Microsoft Wants to Put AI Agents on a Short Leash

Enterprises are rapidly embedding generative AI agents into their development pipelines to speed up coding, testing and deployment. While these agents can write, modify, and execute code autonomously, they also introduce new attack surfaces—unintended file access, secret leakage, and rogue network calls. Microsoft’s new Execution Container (MXC) tackles this problem by offering a sandboxed runtime that enforces JSON‑defined policies across Windows, Linux and macOS. Developers can explicitly whitelist files, network endpoints, credentials and other resources, ensuring that an agent’s actions remain within a pre‑approved perimeter and reducing the risk of supply‑chain compromise.

Complementing MXC, Microsoft upgraded its Security Multi‑model Agentic Scanning Harness (MDASH), a system that orchestrates more than a hundred specialized AI agents to hunt for vulnerabilities in generated code. MDASH evaluates exploitability, prioritizes findings, and feeds results directly into Microsoft Defender, enabling security teams to remediate issues before they reach production. The preview expansion announced at Build integrates MDASH into broader enterprise security workflows, giving organizations a unified view of both code‑level flaws and runtime policy violations. Early deployments have already uncovered critical Windows remote‑code‑execution bugs, demonstrating the value of AI‑driven pre‑emptive scanning.

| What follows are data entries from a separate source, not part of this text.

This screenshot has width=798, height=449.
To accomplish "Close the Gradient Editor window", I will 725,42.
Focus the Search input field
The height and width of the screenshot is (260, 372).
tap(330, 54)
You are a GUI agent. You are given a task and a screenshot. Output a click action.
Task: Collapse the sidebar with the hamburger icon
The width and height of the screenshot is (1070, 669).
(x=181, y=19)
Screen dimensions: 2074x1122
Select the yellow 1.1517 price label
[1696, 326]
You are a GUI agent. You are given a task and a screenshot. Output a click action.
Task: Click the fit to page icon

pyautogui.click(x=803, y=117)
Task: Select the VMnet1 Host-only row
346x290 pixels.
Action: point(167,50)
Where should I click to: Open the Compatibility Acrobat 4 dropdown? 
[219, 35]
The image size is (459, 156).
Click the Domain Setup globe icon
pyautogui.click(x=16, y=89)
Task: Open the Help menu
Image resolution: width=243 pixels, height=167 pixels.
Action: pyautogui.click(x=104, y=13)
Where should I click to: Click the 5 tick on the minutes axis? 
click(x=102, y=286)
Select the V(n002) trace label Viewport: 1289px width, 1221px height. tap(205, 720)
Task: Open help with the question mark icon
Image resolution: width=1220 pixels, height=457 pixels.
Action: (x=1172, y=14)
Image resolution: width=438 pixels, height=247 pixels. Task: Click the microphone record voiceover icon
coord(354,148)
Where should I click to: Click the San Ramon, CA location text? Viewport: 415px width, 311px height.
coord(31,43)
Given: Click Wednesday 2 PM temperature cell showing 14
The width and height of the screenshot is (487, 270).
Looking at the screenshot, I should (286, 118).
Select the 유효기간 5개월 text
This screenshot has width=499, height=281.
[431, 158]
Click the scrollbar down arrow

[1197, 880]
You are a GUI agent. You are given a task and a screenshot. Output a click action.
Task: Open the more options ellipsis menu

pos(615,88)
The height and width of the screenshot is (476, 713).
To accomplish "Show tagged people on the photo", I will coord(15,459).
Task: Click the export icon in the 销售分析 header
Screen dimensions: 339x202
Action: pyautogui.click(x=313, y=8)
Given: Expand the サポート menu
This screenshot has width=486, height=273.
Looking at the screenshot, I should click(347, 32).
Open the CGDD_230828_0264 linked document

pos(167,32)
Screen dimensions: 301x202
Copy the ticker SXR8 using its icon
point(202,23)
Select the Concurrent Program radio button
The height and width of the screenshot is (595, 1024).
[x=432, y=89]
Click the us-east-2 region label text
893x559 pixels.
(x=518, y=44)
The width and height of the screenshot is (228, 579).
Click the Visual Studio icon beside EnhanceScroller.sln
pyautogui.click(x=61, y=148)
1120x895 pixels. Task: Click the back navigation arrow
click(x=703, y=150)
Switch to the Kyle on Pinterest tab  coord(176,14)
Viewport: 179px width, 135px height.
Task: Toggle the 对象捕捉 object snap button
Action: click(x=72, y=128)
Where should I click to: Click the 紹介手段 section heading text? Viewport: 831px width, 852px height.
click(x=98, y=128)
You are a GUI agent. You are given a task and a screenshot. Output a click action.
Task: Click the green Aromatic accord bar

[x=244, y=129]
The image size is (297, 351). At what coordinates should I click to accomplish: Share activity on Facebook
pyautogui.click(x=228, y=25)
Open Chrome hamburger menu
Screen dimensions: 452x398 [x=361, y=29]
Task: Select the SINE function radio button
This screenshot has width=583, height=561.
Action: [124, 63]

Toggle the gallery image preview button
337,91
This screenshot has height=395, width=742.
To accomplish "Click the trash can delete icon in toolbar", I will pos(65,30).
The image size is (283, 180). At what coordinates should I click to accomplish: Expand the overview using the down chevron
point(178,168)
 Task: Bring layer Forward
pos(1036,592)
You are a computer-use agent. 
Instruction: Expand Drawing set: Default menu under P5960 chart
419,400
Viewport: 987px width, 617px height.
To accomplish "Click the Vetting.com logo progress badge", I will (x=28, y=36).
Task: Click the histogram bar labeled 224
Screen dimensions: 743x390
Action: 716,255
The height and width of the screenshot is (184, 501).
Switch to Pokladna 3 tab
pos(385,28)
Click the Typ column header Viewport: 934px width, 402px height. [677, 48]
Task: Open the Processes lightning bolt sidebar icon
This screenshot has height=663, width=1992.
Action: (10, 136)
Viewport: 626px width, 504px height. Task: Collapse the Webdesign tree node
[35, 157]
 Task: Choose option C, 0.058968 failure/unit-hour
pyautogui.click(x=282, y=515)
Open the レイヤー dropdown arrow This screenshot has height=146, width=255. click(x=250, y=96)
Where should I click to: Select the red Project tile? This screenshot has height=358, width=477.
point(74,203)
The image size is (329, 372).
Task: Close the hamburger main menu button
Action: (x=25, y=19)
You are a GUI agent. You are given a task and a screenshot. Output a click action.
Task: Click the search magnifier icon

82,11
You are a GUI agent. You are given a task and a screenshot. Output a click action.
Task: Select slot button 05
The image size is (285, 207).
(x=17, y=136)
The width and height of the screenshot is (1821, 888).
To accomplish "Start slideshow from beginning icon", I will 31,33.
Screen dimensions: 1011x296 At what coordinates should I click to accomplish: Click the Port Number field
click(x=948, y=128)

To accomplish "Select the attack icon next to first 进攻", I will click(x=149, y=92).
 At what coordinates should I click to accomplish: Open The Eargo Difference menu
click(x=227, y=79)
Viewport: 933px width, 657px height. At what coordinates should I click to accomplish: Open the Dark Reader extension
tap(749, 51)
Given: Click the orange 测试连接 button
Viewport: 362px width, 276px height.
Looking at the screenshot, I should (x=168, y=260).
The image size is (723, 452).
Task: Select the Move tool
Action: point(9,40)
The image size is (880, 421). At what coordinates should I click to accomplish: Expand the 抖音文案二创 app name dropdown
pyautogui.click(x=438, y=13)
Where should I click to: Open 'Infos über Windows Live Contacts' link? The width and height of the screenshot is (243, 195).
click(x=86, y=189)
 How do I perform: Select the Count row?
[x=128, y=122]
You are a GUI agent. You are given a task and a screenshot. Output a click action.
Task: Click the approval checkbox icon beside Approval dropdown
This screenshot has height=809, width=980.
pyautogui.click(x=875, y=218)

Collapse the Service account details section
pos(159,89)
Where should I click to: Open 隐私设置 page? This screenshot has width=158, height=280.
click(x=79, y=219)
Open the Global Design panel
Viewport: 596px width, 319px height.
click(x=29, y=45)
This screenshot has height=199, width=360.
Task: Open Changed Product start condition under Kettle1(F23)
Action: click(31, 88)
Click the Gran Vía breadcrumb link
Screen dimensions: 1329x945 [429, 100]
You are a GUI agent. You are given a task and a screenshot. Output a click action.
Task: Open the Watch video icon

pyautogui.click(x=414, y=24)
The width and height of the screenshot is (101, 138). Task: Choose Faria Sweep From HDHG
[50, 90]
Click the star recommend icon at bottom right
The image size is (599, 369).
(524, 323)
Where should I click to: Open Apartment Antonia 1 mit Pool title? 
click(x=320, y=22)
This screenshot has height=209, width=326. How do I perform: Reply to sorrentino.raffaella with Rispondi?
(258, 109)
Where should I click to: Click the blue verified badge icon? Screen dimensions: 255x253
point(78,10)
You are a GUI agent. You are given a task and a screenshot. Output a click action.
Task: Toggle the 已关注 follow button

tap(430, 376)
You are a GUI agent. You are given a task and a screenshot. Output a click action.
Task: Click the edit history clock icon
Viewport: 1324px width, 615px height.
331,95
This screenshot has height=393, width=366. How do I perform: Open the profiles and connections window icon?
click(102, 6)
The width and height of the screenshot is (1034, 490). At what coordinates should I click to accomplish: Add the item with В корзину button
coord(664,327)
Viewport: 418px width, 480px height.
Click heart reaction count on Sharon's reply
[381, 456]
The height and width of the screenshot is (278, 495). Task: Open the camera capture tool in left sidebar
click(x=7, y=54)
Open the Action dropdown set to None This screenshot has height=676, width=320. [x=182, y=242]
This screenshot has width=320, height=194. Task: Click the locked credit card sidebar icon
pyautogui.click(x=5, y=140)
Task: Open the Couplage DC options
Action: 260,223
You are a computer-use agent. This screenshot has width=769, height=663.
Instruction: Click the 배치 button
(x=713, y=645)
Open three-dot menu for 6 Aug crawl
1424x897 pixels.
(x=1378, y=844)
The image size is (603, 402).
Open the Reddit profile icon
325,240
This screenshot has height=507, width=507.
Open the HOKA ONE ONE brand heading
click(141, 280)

Recognizing that technical controls alone cannot guarantee responsible AI behavior, Microsoft also released two open‑source standards: Adaptive Spec‑driven Scoring for Evaluation and Regression Testing (ASSERT) and the Agent Control Specifications (ACS). ASSERT provides a repeatable framework for testing agents against security and operational benchmarks, while ACS defines portable governance policies that travel with agents across clouds and runtimes. By making these tools publicly available, Microsoft aims to foster an ecosystem where developers, auditors and regulators share a common language for agent compliance. The combined stack positions Microsoft as a de‑facto security platform for the next generation of autonomous development tools.